Seeing the murder of neighbors and friends, he and his family fled into a nearby cornfield to hide. He wrote, “My father was very slow to get into the cornfield. He was so indignant at the ruffians that he was unwilling to retreat before them. My little children were in the field three hours. They seemed to know that if they cried the noise would betray their parents whereabouts, and so they kept as still as mice. The baby was very hungry & I gave her an ear of raw green corn which she ate ravenously.”
Writing that, “almost all the business men of our city are penniless,” Simpson continued to describe the shear destruction of his livelihood. “I lost everything, and have to commence life again at the bottom of the ladder. Our firm will commence business at once. We do not intend to abandon the place no matter what will happen. We feel that we should make no complaints at the destruction of our having saved our lives.”
Simpson concluded his letter by asserting that he had “never learned that any body of free state men ever performed such fiendish acts as those which we witnessed on the 21st of August.”

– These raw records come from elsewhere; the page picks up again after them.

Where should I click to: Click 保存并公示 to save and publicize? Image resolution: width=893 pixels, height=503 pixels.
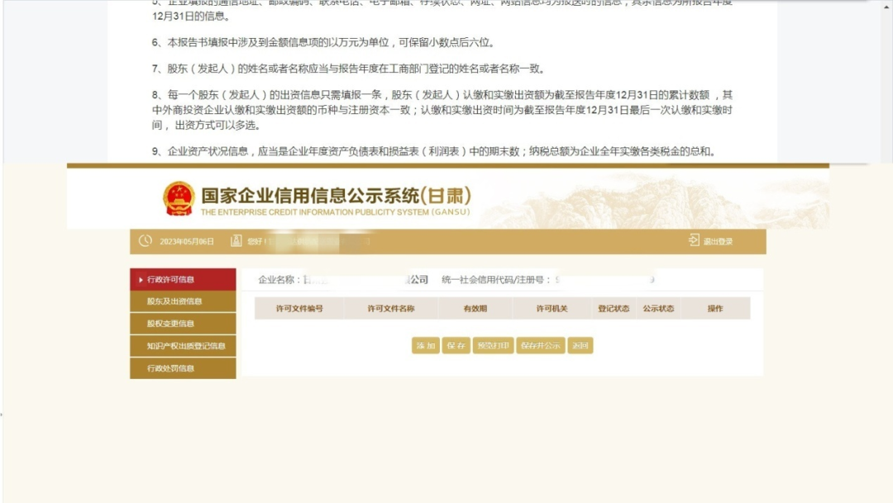(542, 346)
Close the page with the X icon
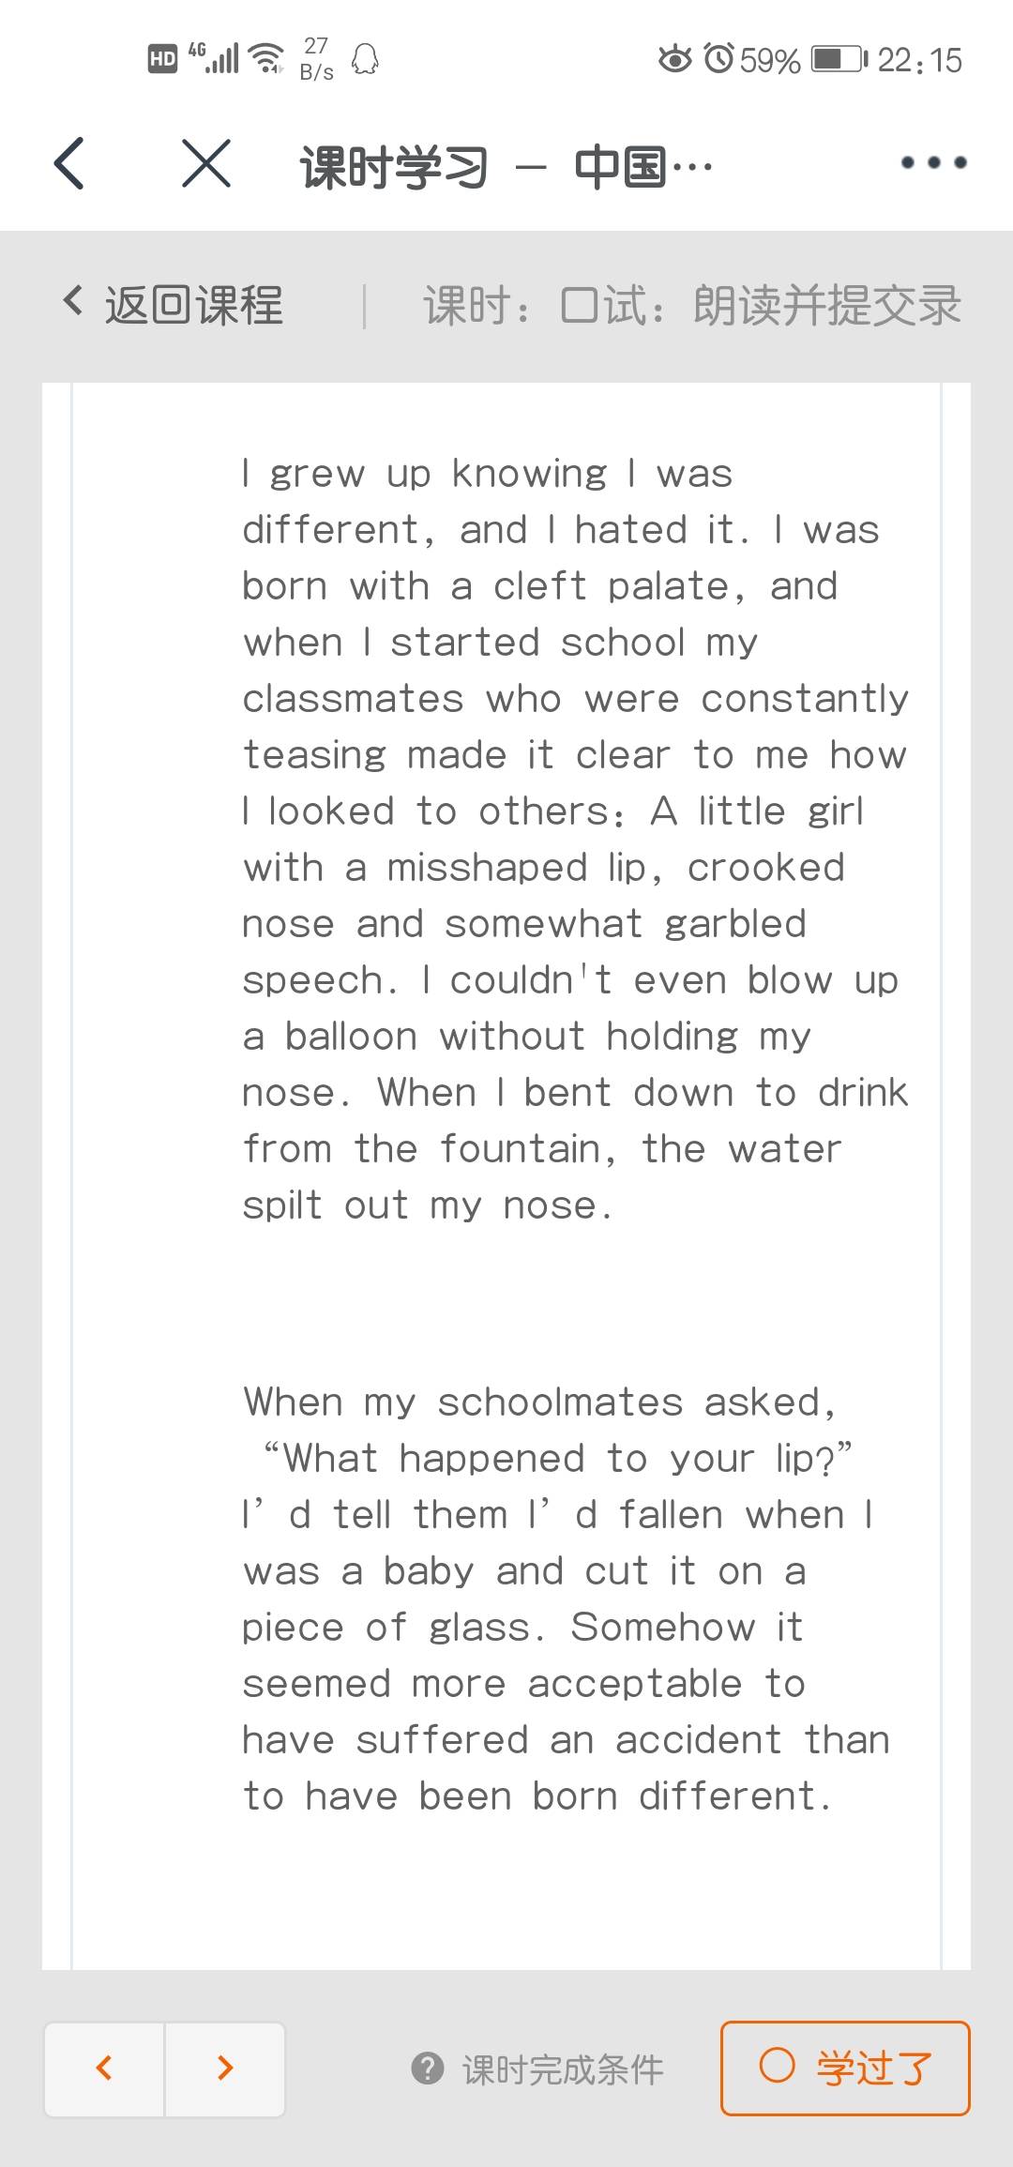 tap(206, 163)
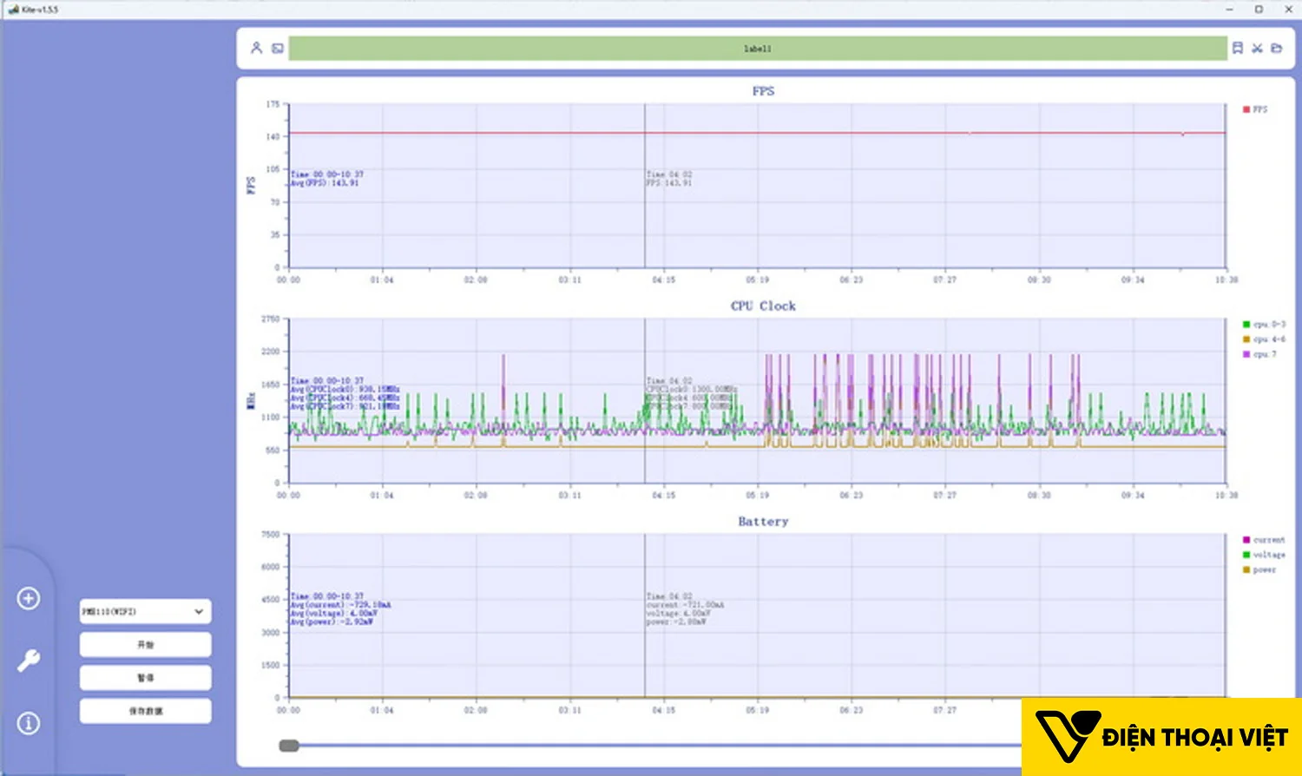
Task: Click the bookmark save icon in top toolbar
Action: click(x=1238, y=49)
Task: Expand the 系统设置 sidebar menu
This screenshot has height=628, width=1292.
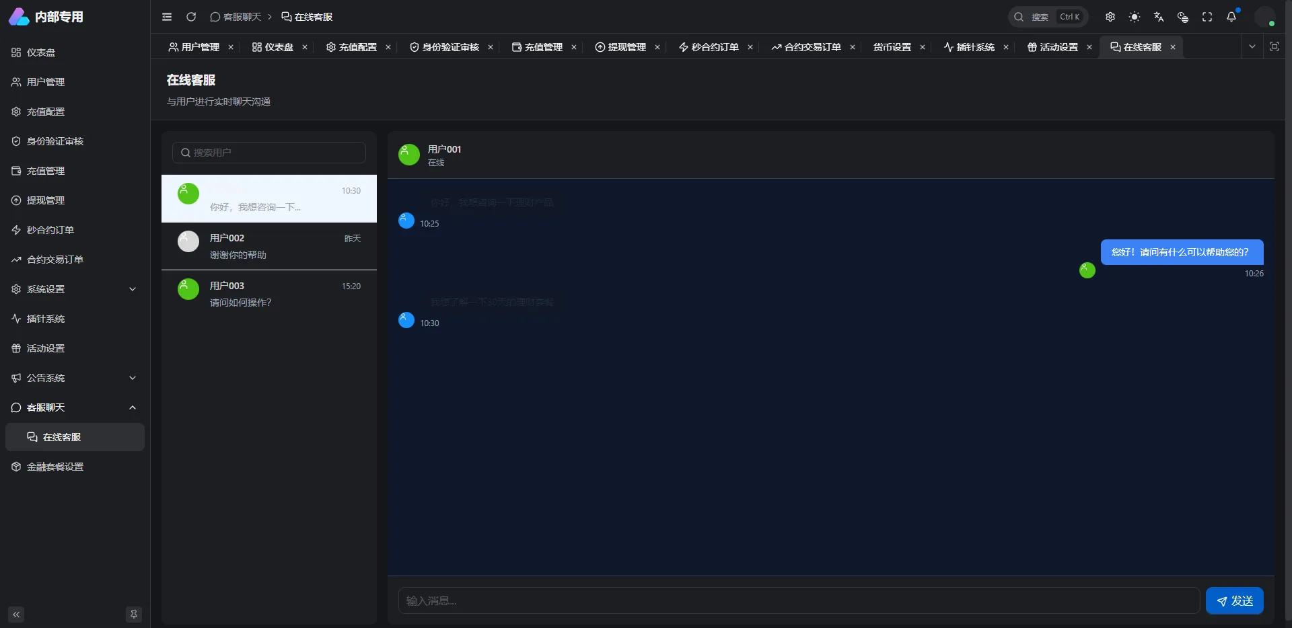Action: tap(74, 289)
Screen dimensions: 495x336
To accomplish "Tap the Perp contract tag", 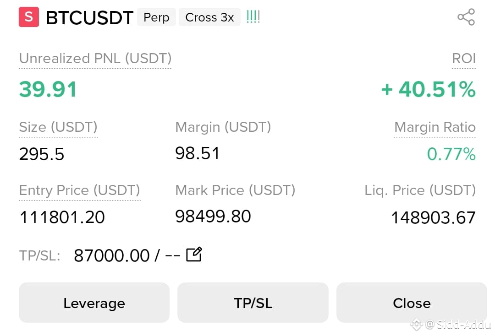I will [x=156, y=17].
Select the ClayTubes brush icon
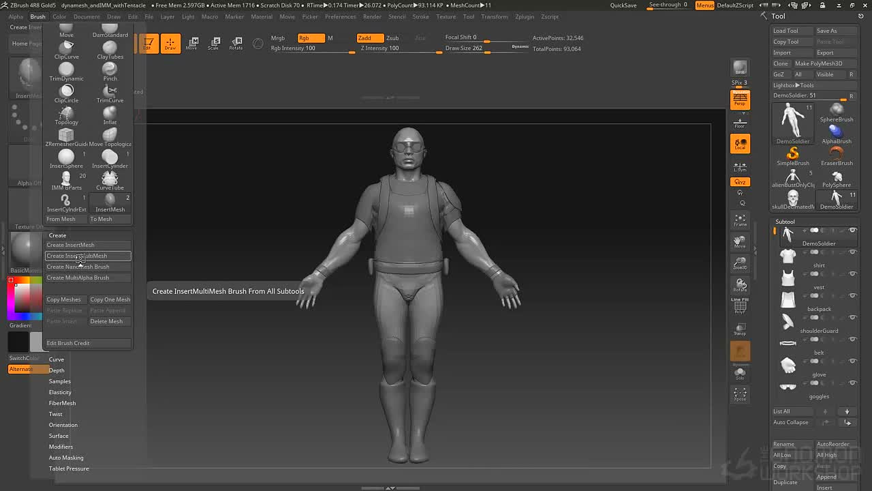Image resolution: width=872 pixels, height=491 pixels. coord(110,50)
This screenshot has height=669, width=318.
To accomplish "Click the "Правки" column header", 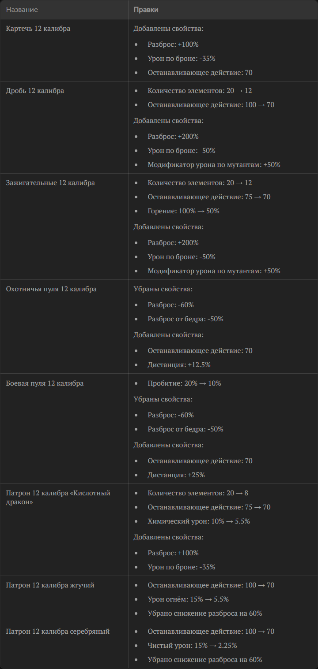I will pos(146,10).
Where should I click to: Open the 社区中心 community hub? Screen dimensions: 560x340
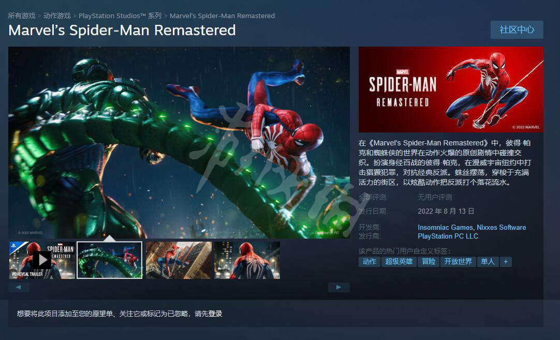[x=517, y=29]
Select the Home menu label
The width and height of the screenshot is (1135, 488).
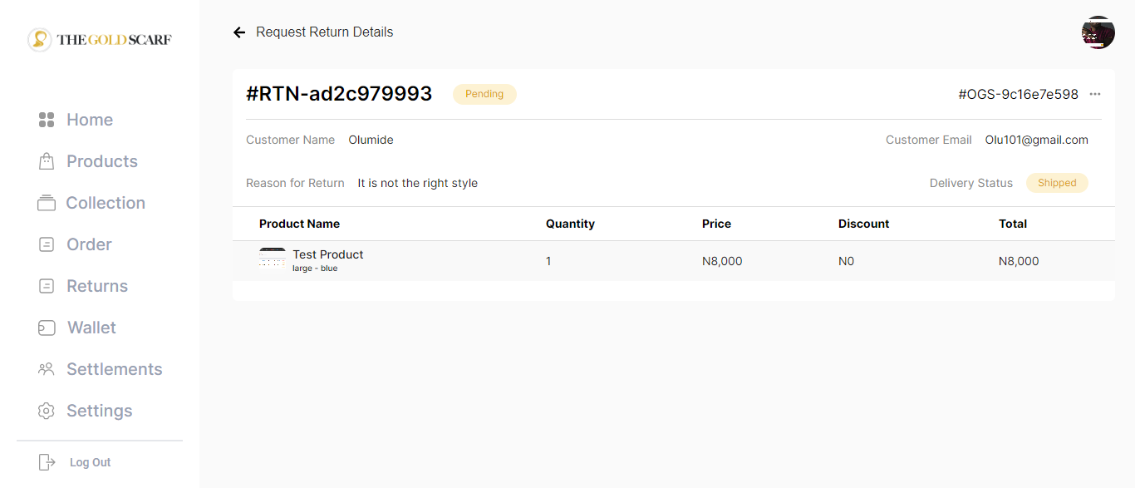[x=90, y=120]
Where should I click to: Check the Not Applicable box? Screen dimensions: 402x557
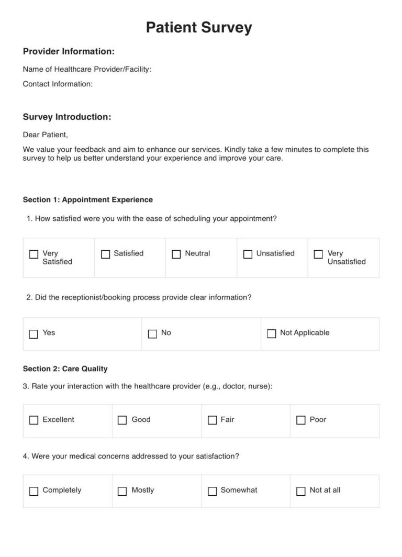click(x=271, y=334)
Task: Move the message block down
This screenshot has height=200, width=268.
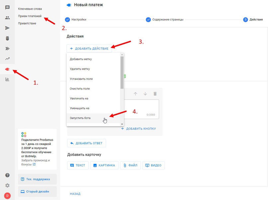Action: point(145,94)
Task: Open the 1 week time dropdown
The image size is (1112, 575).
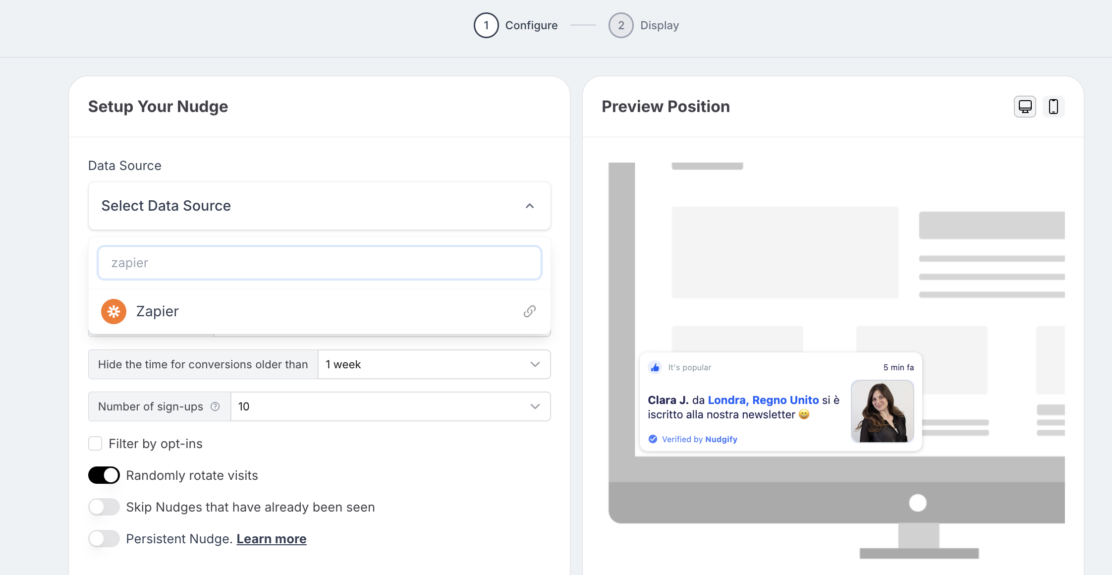Action: pyautogui.click(x=434, y=364)
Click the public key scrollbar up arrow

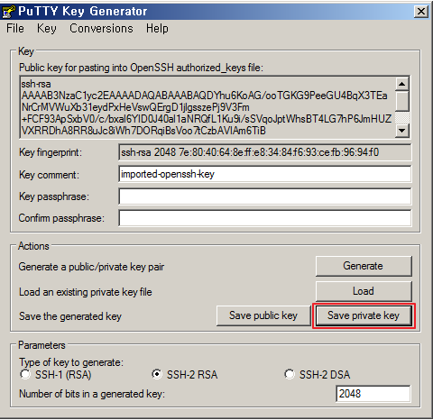[x=402, y=84]
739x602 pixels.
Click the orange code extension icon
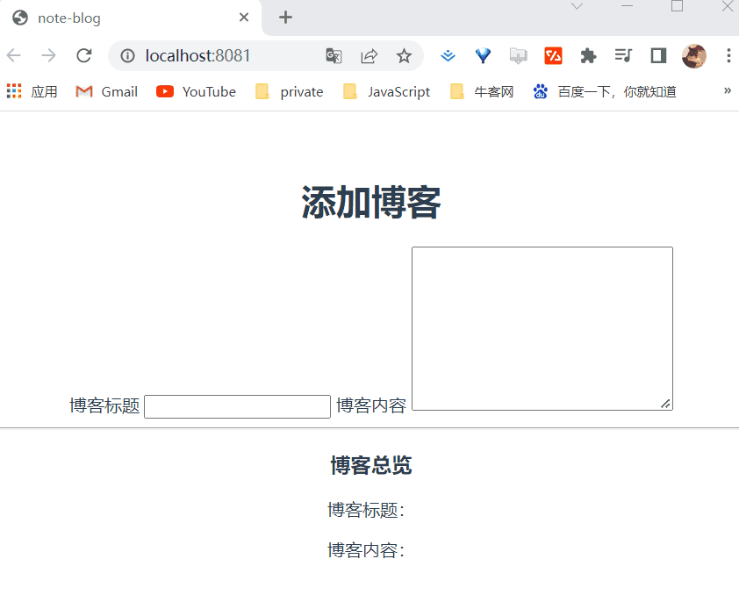click(553, 55)
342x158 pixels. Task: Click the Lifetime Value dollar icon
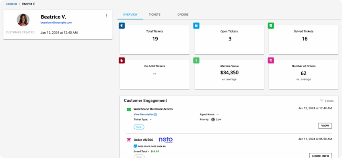pyautogui.click(x=196, y=61)
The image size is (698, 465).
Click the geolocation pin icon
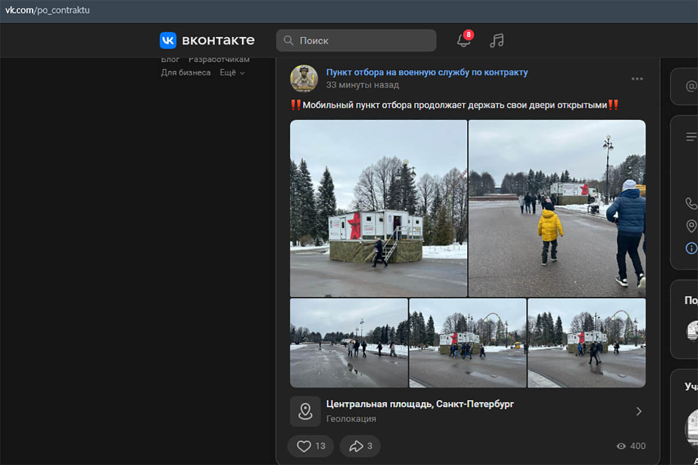305,411
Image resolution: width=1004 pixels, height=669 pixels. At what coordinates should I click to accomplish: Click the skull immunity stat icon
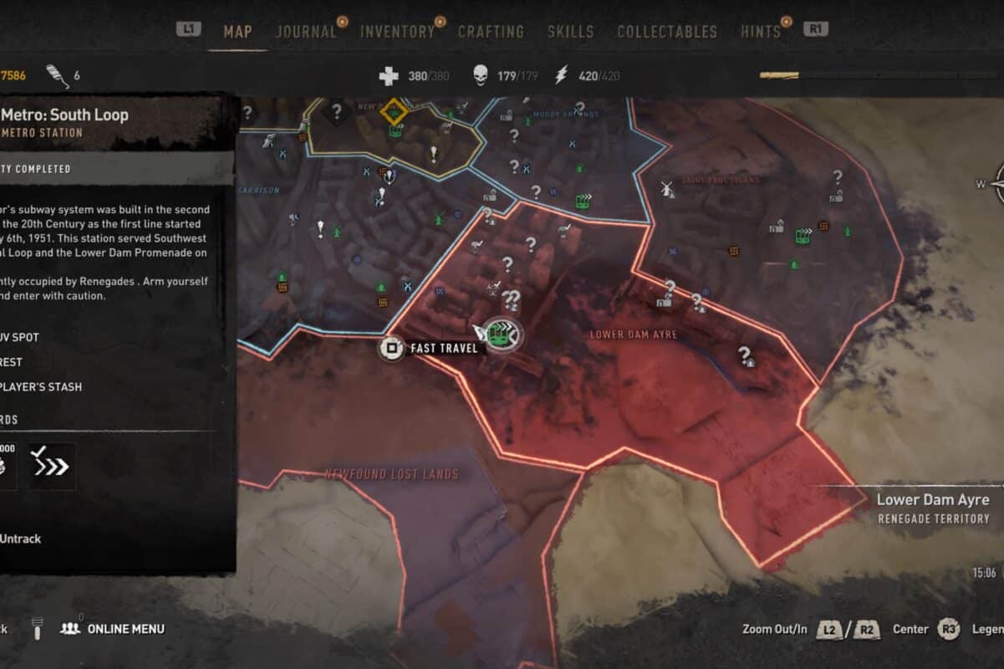click(480, 76)
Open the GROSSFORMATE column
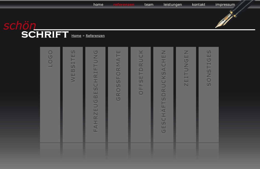Screen dimensions: 260x169 coord(118,94)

Ultimately, 150 men and boys were killed in Lawrence, Kansas in less than four hours that morning by Quantrill’s Raiders. It was arguably the deadliest attack against civilians along the Missouri-Kansas border during the war, which led to harsh repercussions by Federal authorities under Brig. Gen. Thomas Ewing of the District of the Border; specifically, with Order No. 11. No matter which side of the border someone lived on, their lives were many times in shambles. The Simpson letter reveals that exact point and shows the brutality of guerrilla violence along both sides of the border.